▶ **EXERCISE AIM**:
Please restate the records that follow exactly, skipping their images.

[[ SUPPLIED MATERIAL, beginning ]]

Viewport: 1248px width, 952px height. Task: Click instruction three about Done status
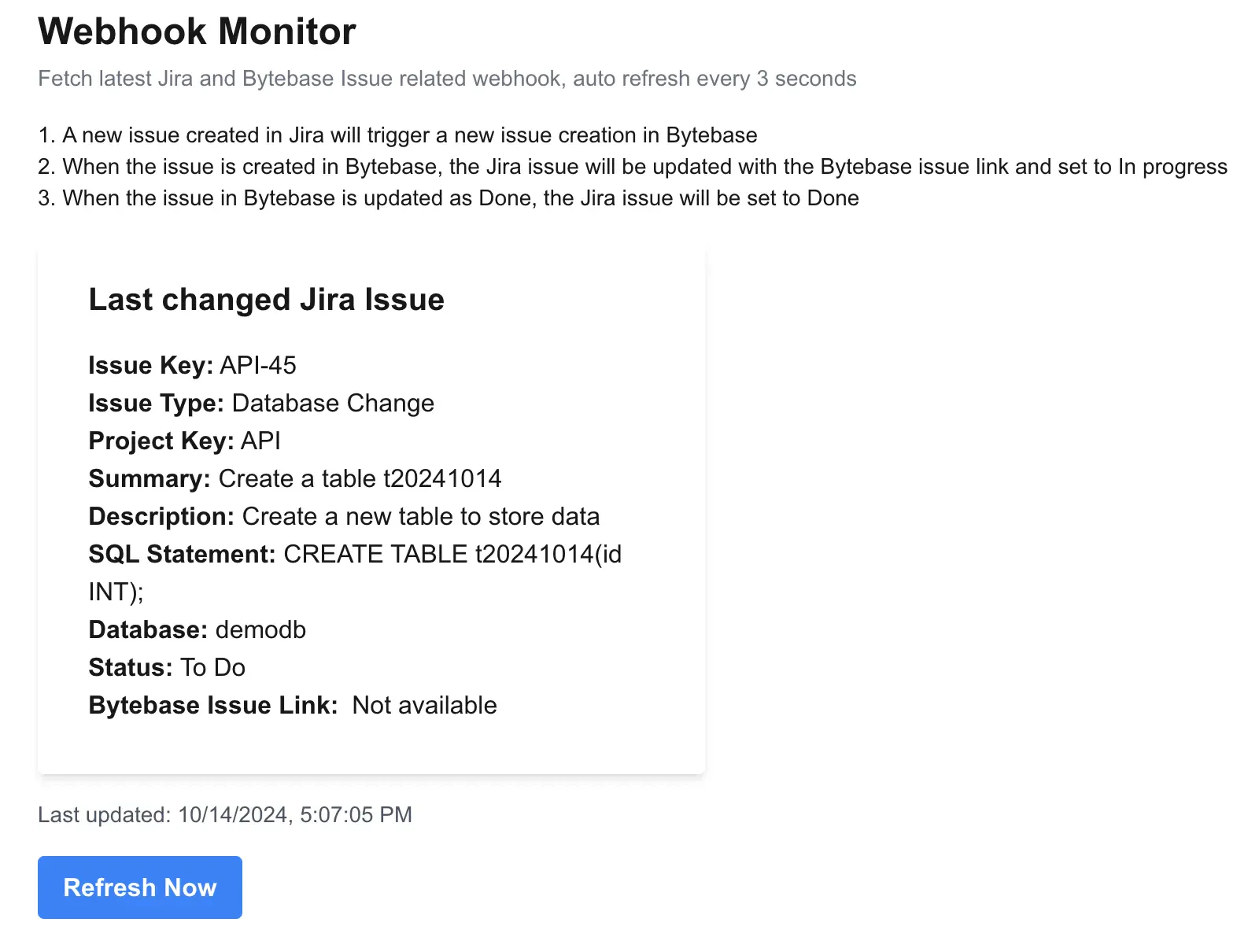pyautogui.click(x=449, y=198)
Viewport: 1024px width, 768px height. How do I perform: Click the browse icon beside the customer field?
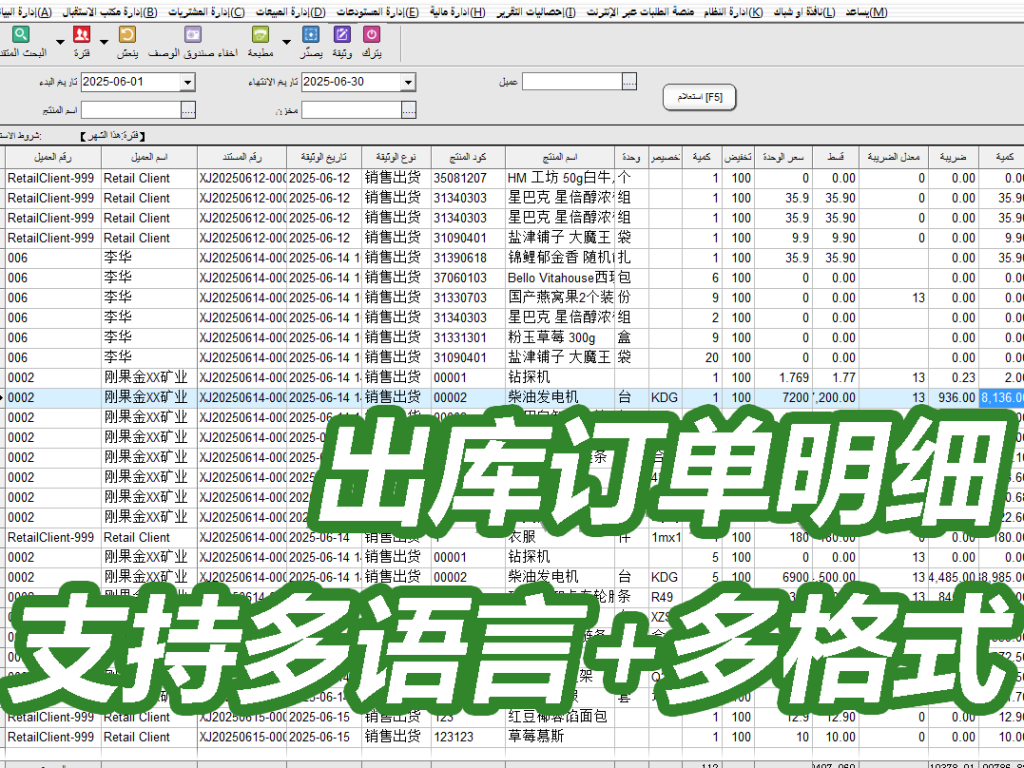[x=631, y=80]
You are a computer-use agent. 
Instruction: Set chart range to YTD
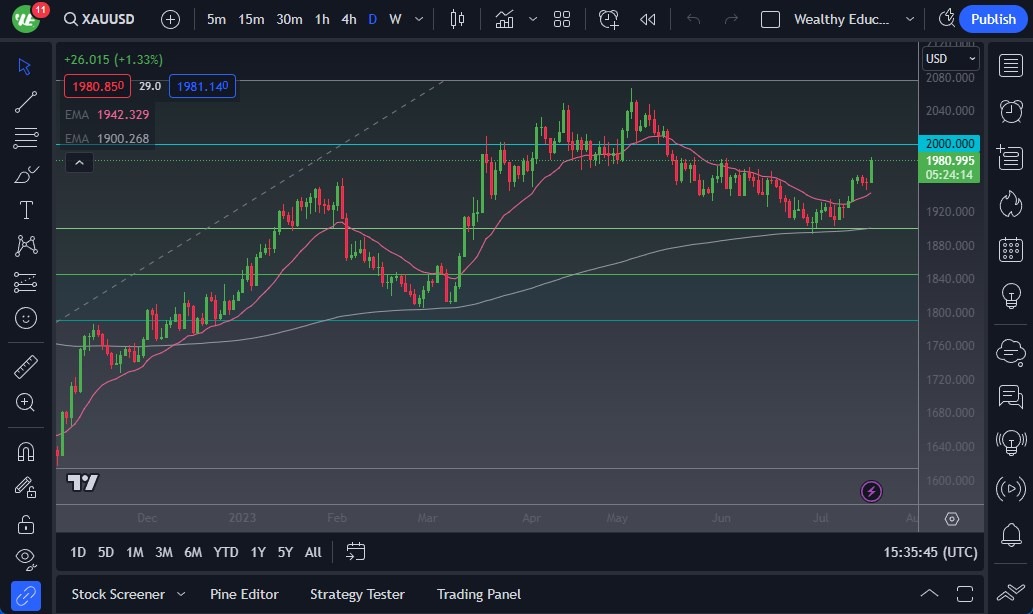tap(226, 552)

[[ SUPPLIED MATERIAL, end ]]

▶ **OUTPUT OF THE TASK**:
Viewport: 1248px width, 952px height. Task: Click instruction three about Done status
pyautogui.click(x=449, y=198)
Viewport: 1024px width, 768px height. How do I perform: Click the browse icon beside the customer field?
[x=631, y=80]
You are a computer-use agent. 
Instruction: Set chart range to YTD
tap(226, 552)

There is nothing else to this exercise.